WHAT YOU WILL DO: Lines holding the string "agent" are the ones to copy from this listing.

TASK DATA:

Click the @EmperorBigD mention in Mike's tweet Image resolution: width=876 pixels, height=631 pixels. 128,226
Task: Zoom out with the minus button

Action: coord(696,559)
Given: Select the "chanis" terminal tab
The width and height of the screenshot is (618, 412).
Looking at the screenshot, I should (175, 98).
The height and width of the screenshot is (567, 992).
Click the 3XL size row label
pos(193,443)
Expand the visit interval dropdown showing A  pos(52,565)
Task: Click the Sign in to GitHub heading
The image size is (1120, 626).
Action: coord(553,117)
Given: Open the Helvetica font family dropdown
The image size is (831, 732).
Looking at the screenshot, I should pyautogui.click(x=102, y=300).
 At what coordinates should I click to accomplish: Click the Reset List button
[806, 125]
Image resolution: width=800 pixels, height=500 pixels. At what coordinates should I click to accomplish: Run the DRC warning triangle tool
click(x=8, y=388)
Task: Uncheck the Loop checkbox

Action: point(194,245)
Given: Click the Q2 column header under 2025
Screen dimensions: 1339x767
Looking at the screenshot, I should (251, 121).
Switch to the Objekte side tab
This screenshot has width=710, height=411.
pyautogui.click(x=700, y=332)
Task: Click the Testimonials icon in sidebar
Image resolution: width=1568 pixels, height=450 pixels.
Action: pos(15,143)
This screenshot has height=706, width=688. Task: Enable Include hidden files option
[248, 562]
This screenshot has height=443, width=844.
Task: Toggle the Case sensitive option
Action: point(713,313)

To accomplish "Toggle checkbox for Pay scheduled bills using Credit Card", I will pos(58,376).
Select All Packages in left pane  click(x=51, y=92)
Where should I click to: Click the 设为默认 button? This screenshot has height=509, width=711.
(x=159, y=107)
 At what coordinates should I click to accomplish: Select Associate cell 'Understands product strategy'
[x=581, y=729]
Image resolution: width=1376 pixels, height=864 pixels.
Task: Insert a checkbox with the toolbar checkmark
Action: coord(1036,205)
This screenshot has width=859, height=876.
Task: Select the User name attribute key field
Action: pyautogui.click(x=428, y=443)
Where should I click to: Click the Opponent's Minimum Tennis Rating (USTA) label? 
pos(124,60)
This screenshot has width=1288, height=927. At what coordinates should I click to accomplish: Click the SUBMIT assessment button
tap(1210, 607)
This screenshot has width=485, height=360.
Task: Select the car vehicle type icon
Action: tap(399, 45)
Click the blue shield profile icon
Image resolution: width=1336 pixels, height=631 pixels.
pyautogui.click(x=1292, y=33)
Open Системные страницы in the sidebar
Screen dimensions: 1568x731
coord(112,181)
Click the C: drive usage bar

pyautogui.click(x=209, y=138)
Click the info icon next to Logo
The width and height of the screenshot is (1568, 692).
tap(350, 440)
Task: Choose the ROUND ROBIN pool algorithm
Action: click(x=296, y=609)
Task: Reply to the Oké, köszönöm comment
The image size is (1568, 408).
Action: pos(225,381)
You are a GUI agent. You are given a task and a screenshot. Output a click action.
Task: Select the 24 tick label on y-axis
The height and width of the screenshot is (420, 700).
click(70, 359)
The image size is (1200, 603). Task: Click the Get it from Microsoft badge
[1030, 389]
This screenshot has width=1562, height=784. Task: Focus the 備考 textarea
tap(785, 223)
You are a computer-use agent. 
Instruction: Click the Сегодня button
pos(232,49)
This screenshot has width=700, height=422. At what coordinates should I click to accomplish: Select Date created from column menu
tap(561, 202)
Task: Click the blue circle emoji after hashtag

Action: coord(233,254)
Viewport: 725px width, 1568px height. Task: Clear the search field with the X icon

PROBLEM SOLUTION:
You are a GUI agent. You are given a task and a screenshot. Output a click action.
You are a computer-use agent. 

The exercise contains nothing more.